▶ **Exercise description**: Copy the following rows word for word, without changing any line.

— Start of Information supplied —

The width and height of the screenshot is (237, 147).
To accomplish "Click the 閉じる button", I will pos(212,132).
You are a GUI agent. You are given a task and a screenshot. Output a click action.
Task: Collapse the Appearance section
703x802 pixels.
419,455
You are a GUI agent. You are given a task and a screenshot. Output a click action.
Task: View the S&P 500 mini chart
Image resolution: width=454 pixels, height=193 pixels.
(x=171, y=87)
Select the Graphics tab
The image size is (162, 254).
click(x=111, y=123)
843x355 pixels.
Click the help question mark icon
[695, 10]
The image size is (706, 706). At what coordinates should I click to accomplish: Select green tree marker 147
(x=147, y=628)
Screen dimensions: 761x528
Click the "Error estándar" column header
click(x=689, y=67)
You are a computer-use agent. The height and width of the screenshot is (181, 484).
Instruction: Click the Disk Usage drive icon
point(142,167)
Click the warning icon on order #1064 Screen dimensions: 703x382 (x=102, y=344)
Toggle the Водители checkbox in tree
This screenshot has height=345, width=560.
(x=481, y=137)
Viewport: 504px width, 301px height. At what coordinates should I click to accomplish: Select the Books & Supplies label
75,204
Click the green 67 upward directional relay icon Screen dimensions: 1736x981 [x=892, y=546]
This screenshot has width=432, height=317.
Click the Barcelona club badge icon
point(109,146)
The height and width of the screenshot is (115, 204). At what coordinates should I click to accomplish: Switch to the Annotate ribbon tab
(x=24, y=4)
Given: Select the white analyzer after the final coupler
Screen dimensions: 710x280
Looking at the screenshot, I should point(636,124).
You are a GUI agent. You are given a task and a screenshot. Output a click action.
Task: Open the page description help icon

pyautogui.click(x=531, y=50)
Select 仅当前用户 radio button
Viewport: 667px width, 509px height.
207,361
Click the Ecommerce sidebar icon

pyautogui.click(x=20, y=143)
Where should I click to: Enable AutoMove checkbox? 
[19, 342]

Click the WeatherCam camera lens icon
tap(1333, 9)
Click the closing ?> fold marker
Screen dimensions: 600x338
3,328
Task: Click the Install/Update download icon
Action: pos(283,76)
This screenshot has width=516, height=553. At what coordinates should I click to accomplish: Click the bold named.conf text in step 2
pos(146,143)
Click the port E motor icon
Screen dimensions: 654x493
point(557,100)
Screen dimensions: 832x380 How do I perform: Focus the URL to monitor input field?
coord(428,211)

— End of Information supplied —

▶ **Task result**:
The width and height of the screenshot is (237, 147).
To accomplish "Click the 閉じる button", I will pos(212,132).
You are a GUI agent. You are given a task and a screenshot. Output a click action.
Task: Collapse the Appearance section
703x802 pixels.
419,455
You are a GUI agent. You are given a task and a screenshot. Output a click action.
Task: View the S&P 500 mini chart
Image resolution: width=454 pixels, height=193 pixels.
(x=171, y=87)
Select the Graphics tab
The image size is (162, 254).
click(x=111, y=123)
843x355 pixels.
Click the help question mark icon
[695, 10]
The image size is (706, 706). At what coordinates should I click to accomplish: Select green tree marker 147
(x=147, y=628)
Screen dimensions: 761x528
Click the "Error estándar" column header
click(x=689, y=67)
You are a computer-use agent. The height and width of the screenshot is (181, 484).
Instruction: Click the Disk Usage drive icon
point(142,167)
Click the warning icon on order #1064 Screen dimensions: 703x382 (x=102, y=344)
Toggle the Водители checkbox in tree
This screenshot has height=345, width=560.
(x=481, y=137)
Viewport: 504px width, 301px height. At what coordinates should I click to accomplish: Select the Books & Supplies label
75,204
Click the green 67 upward directional relay icon Screen dimensions: 1736x981 [x=892, y=546]
This screenshot has width=432, height=317.
Click the Barcelona club badge icon
point(109,146)
The height and width of the screenshot is (115, 204). At what coordinates should I click to accomplish: Switch to the Annotate ribbon tab
(x=24, y=4)
Given: Select the white analyzer after the final coupler
Screen dimensions: 710x280
Looking at the screenshot, I should point(636,124).
You are a GUI agent. You are given a task and a screenshot. Output a click action.
Task: Open the page description help icon

pyautogui.click(x=531, y=50)
Select 仅当前用户 radio button
Viewport: 667px width, 509px height.
207,361
Click the Ecommerce sidebar icon

pyautogui.click(x=20, y=143)
Where should I click to: Enable AutoMove checkbox? 
[19, 342]

Click the WeatherCam camera lens icon
tap(1333, 9)
Click the closing ?> fold marker
Screen dimensions: 600x338
3,328
Task: Click the Install/Update download icon
Action: pos(283,76)
This screenshot has width=516, height=553. At what coordinates should I click to accomplish: Click the bold named.conf text in step 2
pos(146,143)
Click the port E motor icon
Screen dimensions: 654x493
point(557,100)
Screen dimensions: 832x380 How do I perform: Focus the URL to monitor input field?
coord(428,211)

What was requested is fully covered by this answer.